The resulting solutions would provide for accuracy in land measurements. But measuring and establishing perpendicular lines would help also with other tasks and the Babylonian surveyors and scribes were identifying a means of establishing those lines. Plimpton 322 could have been used to build canals, temples, or simply designate land boundaries because this period of time also sees privatization of land spaces.
“This is from a period where land is starting to become private,” says Mansfield. “People started thinking about land in terms of ‘my land and your land’, wanting to establish a proper boundary to have positive neighbourly relationships. And this is what this tablet immediately says. It’s a field being split, and new boundaries are made.”
“Plimpton 322 is an investigation into rectangles with regular sides,” Mansfield concludes. “It could have been motivated by a particular practical need, or by a purely theoretical interest in geometry. Although it is more likely that the answer lies somewhere between these two extremes.”
Si.427 appears to predate Plimpton 322 while also going further. “The ancient surveyors who made Si.427 did something even better: they used a variety of different Pythagorean triples, both as rectangles and right triangles, to construct accurate right angles,” Dr. Mansfield says.
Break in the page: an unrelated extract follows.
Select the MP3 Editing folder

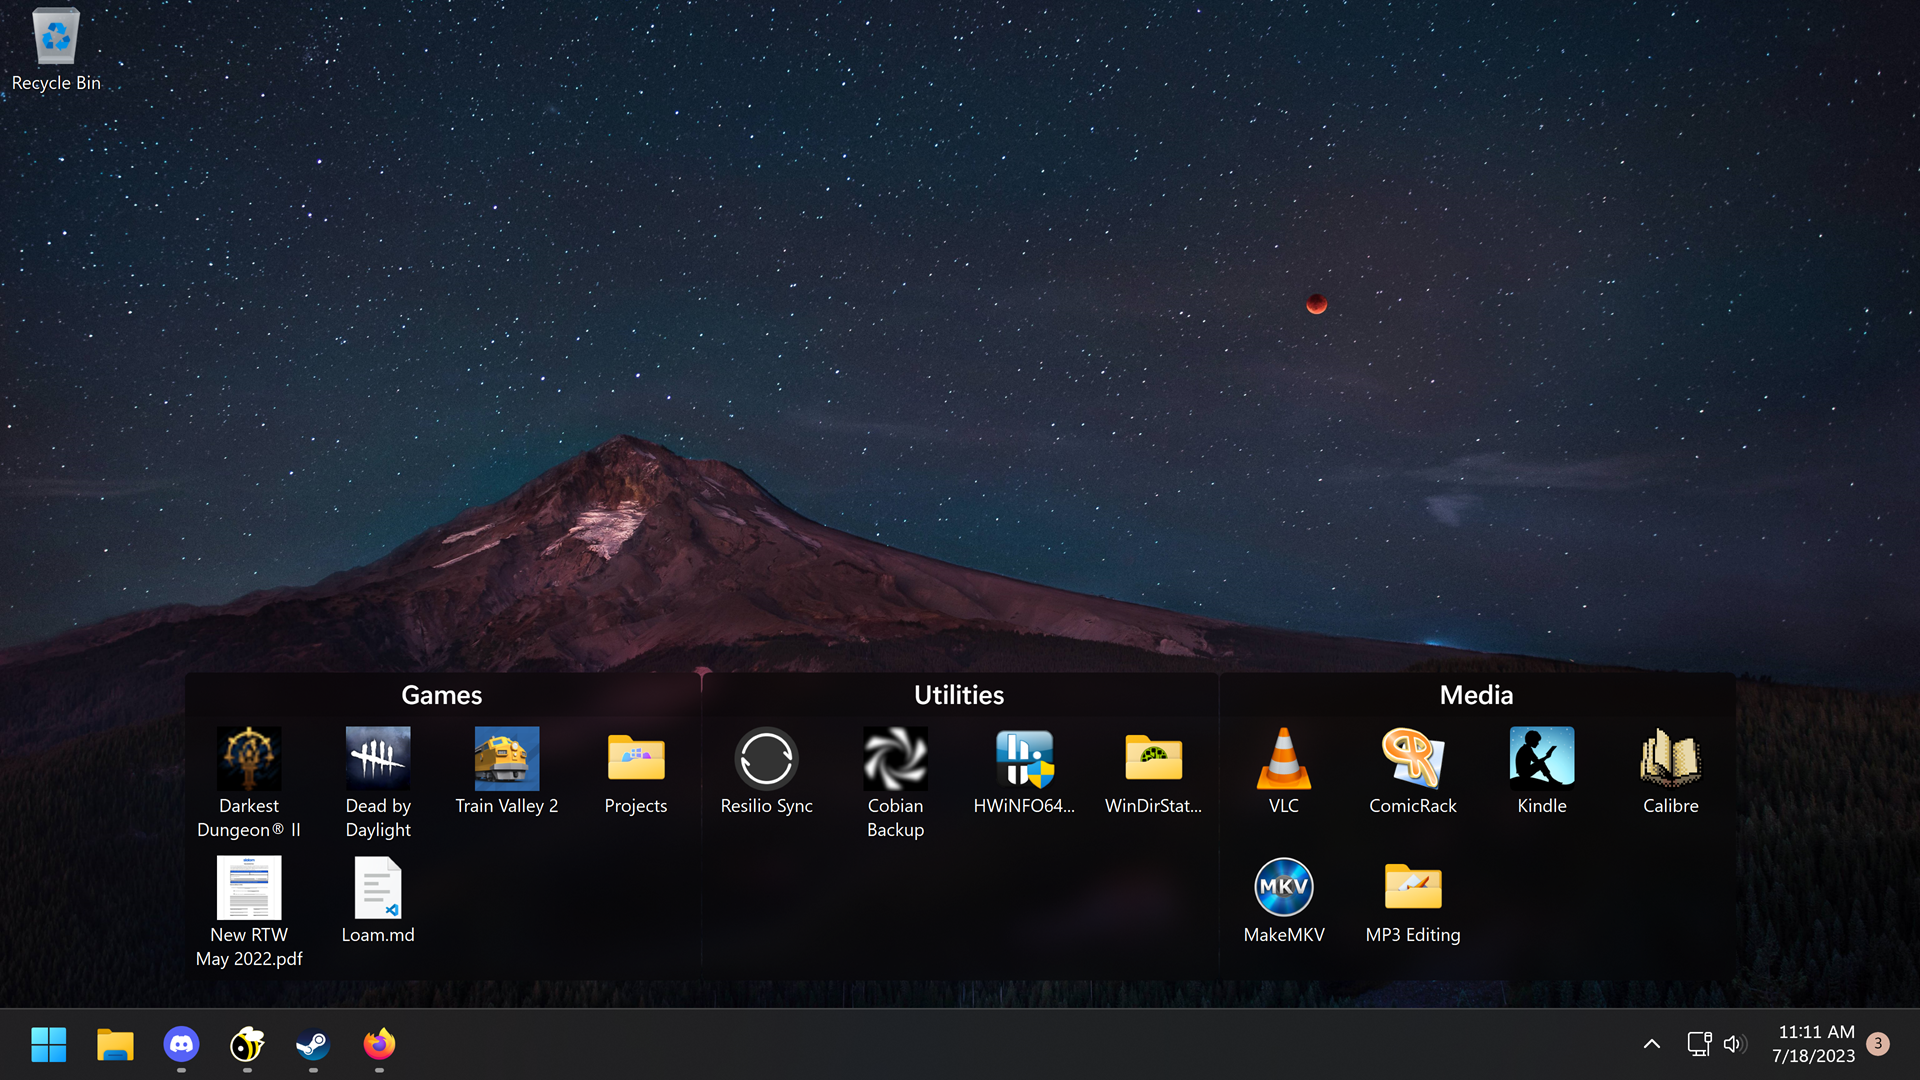(1412, 900)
The tablet mentions a prominent individual name, Sin-bel-apli, and a wealthy female landowner. “The dispute is over valuable date palms on the border between their two properties. The local administrator agrees to send out a surveyor to resolve the dispute. It is easy to see how accuracy was important in resolving disputes between such powerful individuals,” Mansfield says.
The resolution of accurate boundaries for the resolution of the dispute required the geometric understanding of Pythagorean triples. Regardless, historians and scientists are slowly converging on the reality that Pythagoras did not discover the theorem and that Babylonians and likely Indians were aware of the theorem and its solutions centuries earlier.
Si.427 still has one more mystery. It lists the sexagesimal number ‘25:29’ in a large script on the bottom of the back of the tablet. “I can’t figure out what these numbers mean – it’s an absolute enigma,” says Mansfield. “I’m keen to discuss any leads with historians or mathematicians who might have a hunch as to what these numbers trying to tell us!”